パッドは組み付ける前に内側はピストンが当たる場所にグリスを塗っておきました。位置は外した古いパッドに残った跡を参考にしながら。外側はパッドではなくキャリパーの爪の内側に塗っておきました。あとは、ホルダーに当たる耳の部分にも。グリスは、モリブデン系で問題ないと思いますが、ピストンやスライドピンのダストカバーにつかないように。

左側は磨耗センサーのカプラーを繋ぎ(左右共通のパッドだったので右側は線を根本から切断)組み付けたときと同じように15mmでスライドピンを抑えながら13mmのボルトでキャリパーをキャリパーベースに(スライドピンに)固定します。上を止めてから下を止めますが、外すときと同様パッドのバネがキャリパーを押す状態になりますので、下を止めるときはパッドのばねを押さえ込むようにキャリパーのボルト穴とスライドピンのネジ穴を合わせてボルトを差し込みます。

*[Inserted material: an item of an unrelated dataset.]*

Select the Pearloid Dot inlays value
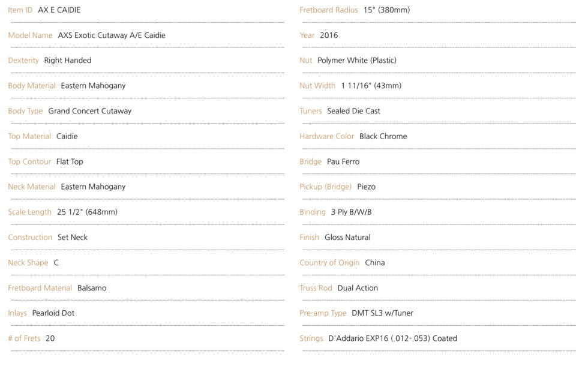 pyautogui.click(x=53, y=313)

ということで比較的あっけなく作業は完了。片側が終わった時点で、ブレーキペダルを踏んでピストンを所定位置にもどしてから、反対側の作業に入った方がよいようです。そうしないと、もう片方の作業中の段階で両側のピストンともに一杯に引っ込んだ状態になるので、フルードが溢れる危険性が高くなるとうことですね。

さて、普通はこれで終了なのですが、どうも走ると何か引きずっているような音が。
ニュートラルで著しい速度低下も、ローターの異常発熱もないようなので、ブレーキを引きずっているわけでもなさそうですが、一週間後タイヤを外して確認してみました。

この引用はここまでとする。